**Requirement:** Every word in the data below belongs in your copy, exactly as given; the pictures do not.

[Collected data entries]
[Start of section]
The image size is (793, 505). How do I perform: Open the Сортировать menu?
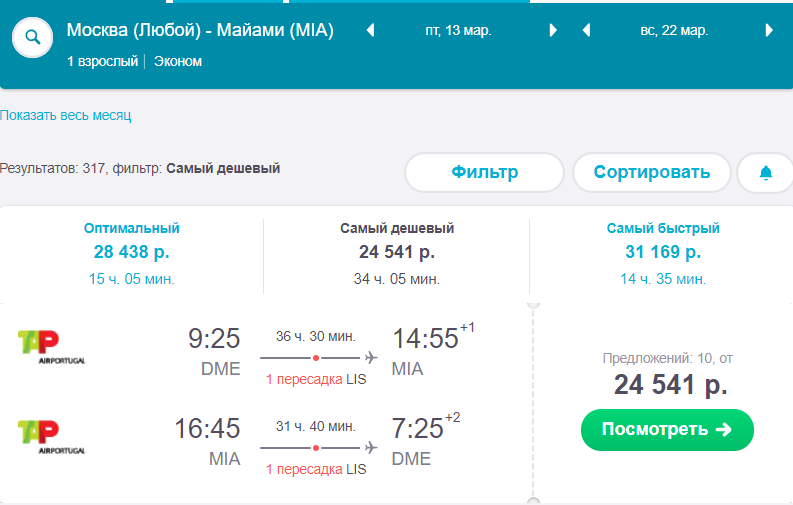[x=651, y=172]
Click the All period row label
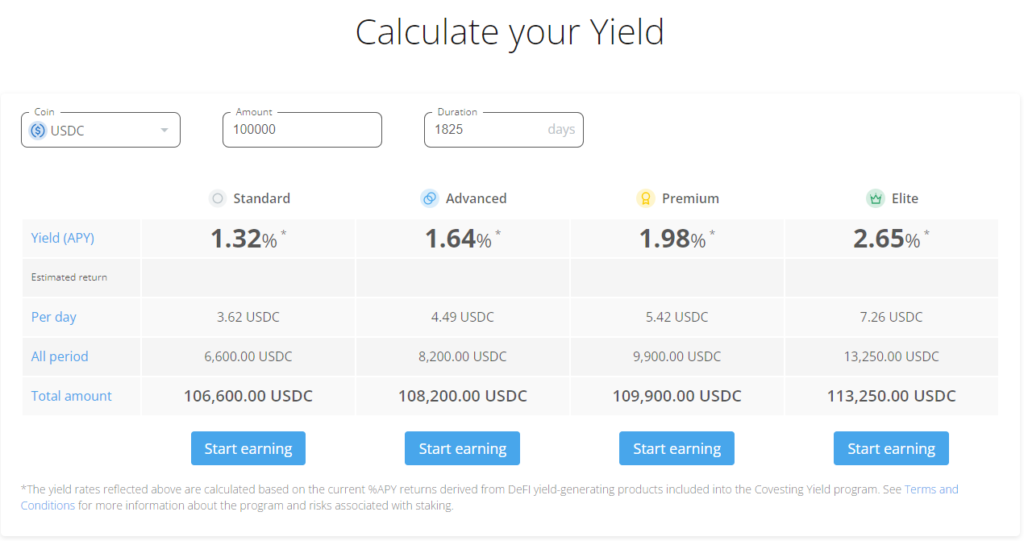The width and height of the screenshot is (1024, 541). click(x=59, y=356)
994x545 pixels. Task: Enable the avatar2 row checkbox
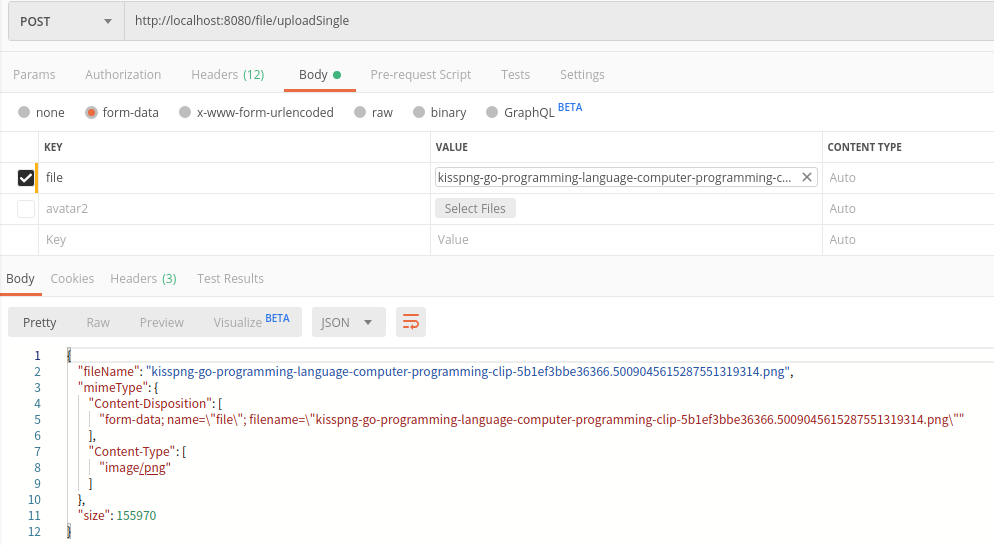pos(26,209)
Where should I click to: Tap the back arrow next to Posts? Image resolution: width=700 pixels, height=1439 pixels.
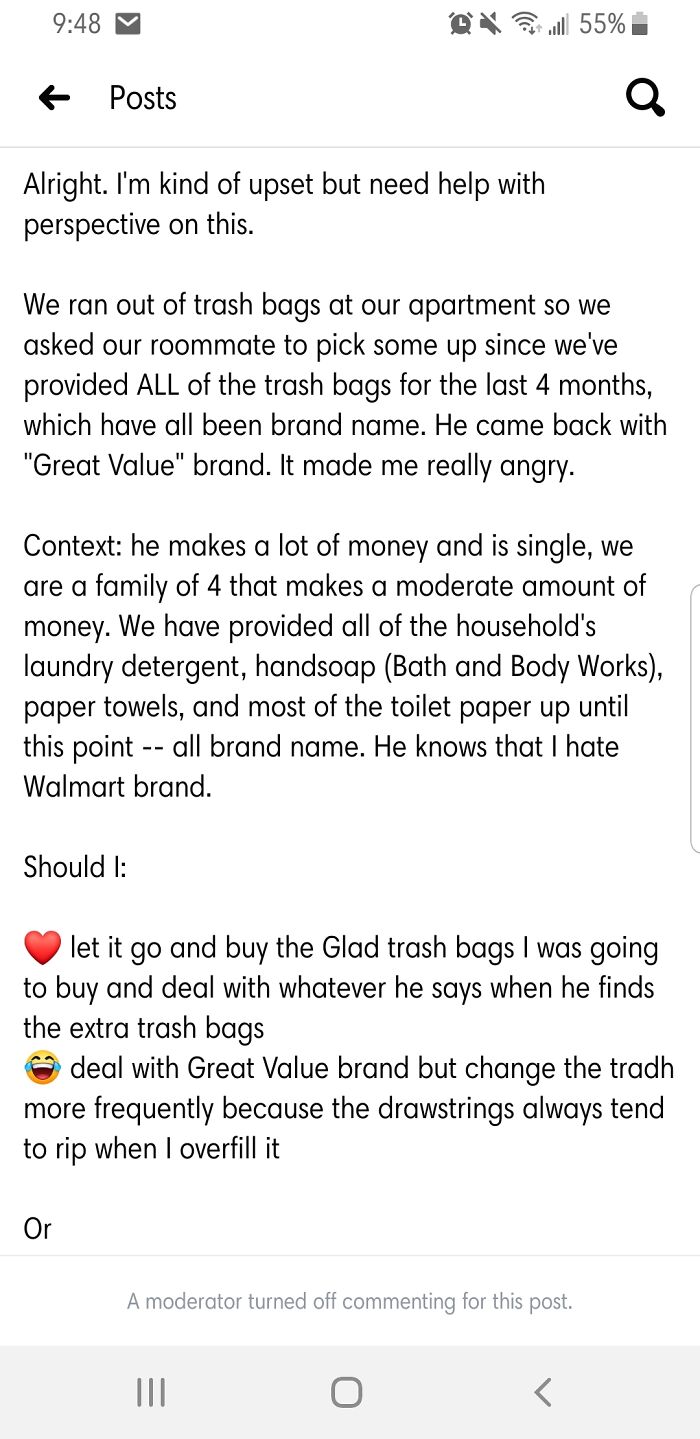click(54, 97)
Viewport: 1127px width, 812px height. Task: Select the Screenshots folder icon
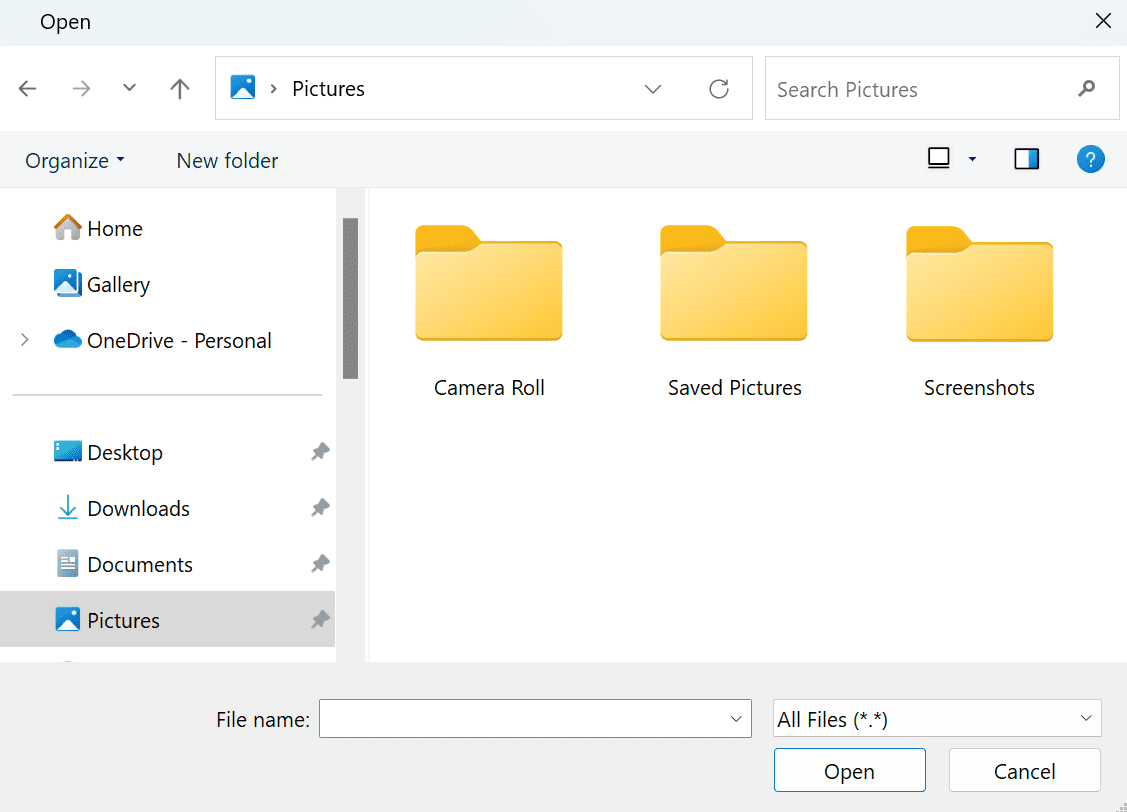[979, 285]
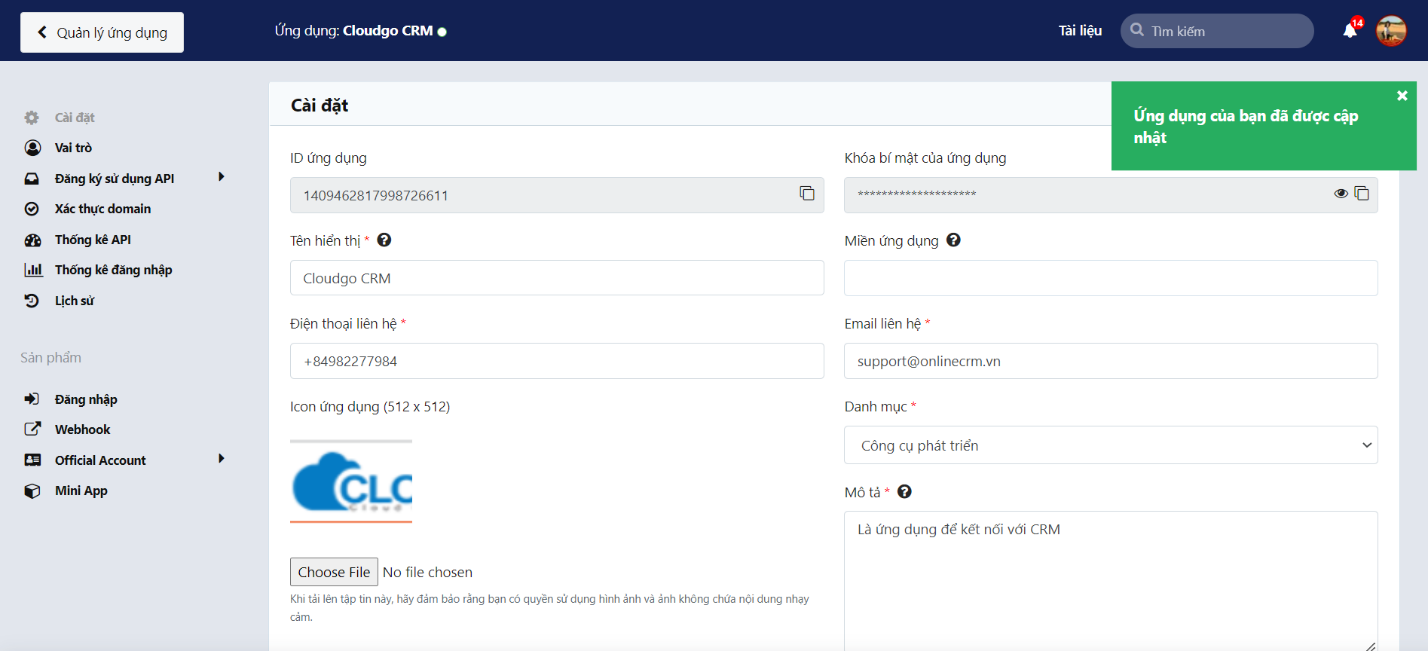Open the Mini App section
This screenshot has height=651, width=1428.
[x=80, y=490]
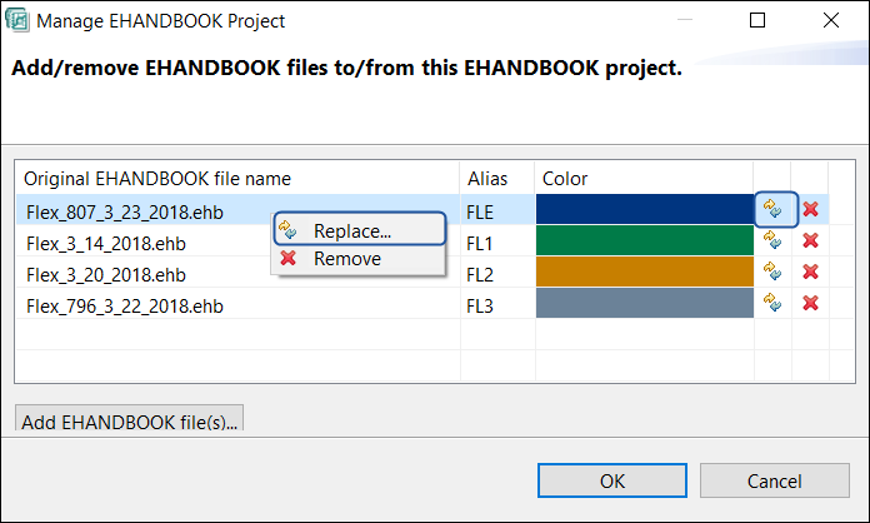
Task: Open the gray-blue color swatch for FL3
Action: (645, 302)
[End of section]
**Result of the exercise:**
The image size is (793, 505). How do I perform: Open the Сортировать menu?
[x=651, y=172]
Click the All period row label
The width and height of the screenshot is (1024, 541). click(x=59, y=356)
994x545 pixels. Task: Enable the avatar2 row checkbox
pos(26,209)
Where should I click to: Tap the back arrow next to Posts? Image resolution: width=700 pixels, height=1439 pixels.
click(54, 97)
Viewport: 1127px width, 812px height. Task: Select the Screenshots folder icon
[979, 285]
Open the Mini App section
This screenshot has height=651, width=1428.
[x=80, y=490]
Task: Open the gray-blue color swatch for FL3
Action: (645, 302)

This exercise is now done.